In that very moment, I found that flimsy excuse totally believable. I had just persuaded myself that to continue working out I need to eat that bag of peanut butter-filled pretzels. I should’ve been a lawyer.

6. Buying in bulk when items go on sale

This was how I wound up with three 86% cacao chocolate bars in my cart. I can’t resist a sale. It’s a sickness. And for some reason I believed in that split-second decision that I’d put those chocolate bars in the cabinet, behind the garbanzo beans so my boyfriend would never find them, and forget about them until that time of the month rolls around.

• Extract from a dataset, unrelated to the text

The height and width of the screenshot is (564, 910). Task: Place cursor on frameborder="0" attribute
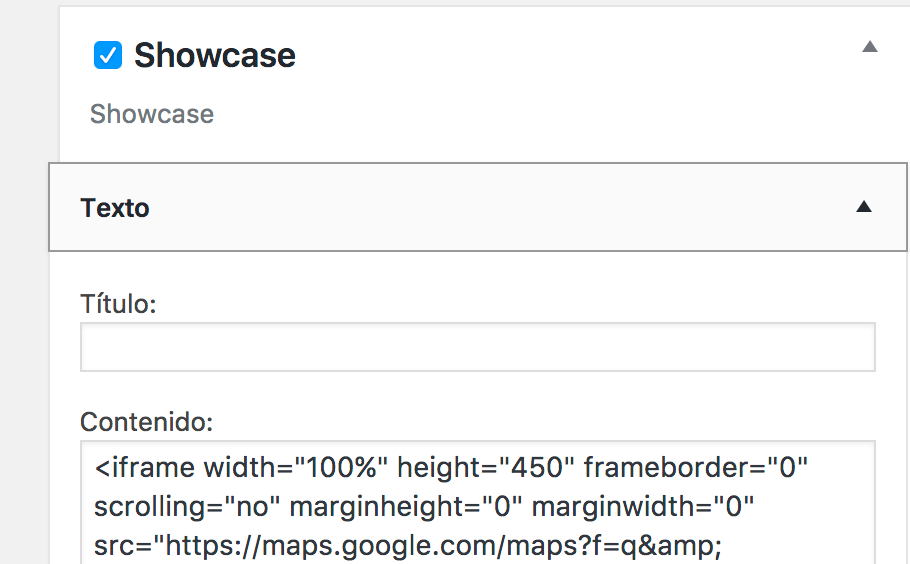[x=696, y=468]
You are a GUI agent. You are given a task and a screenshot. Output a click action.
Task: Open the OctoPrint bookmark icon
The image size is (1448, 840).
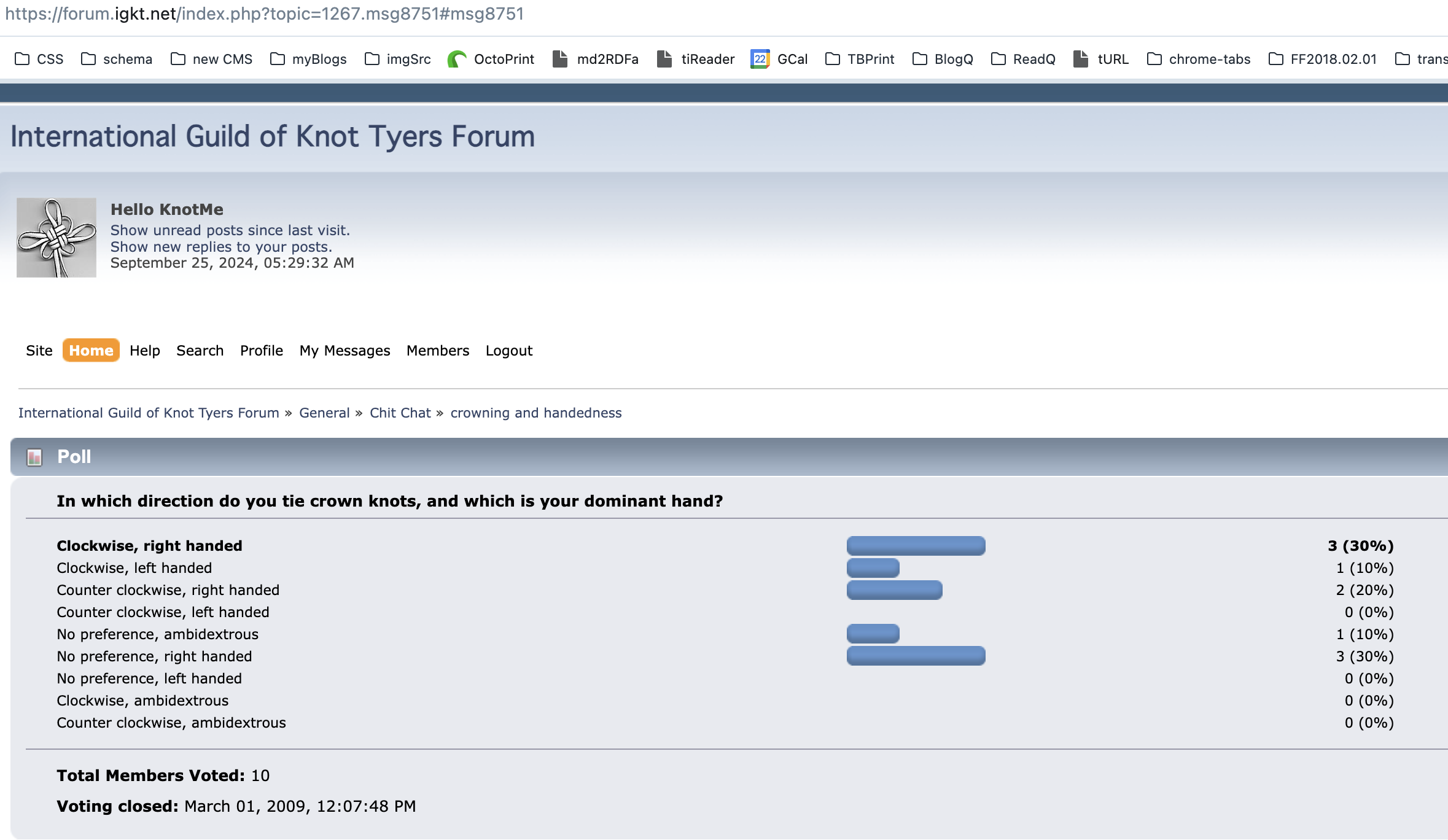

Nothing stabilizes hormones better than my own hidden stash of monthly chocolate.

The nutrition information said that a mere two squares would fortify my daily allowance of magnesium and kickstart some serotonin production. I thought I felt a depression coming on.

Maybe just a few squares for the drive home. 

Before I realized it, I ate enough chocolate to eliminate depression for an entire football team. The only good part of this experience is now I don’t have to worry about my boyfriend finding my secret stash. Because I don’t have one.

That’s the last time I eat healthy before I go food shopping. Next time I’ll eat a sausage and egg biscuit with a short stack of pancakes. That keeps me full for hours. Plus, the guilt and bloating I endure afterwards will keep my self-control in check. I’ll belch all the way to the cashier with my only impulse item being a box of antacids.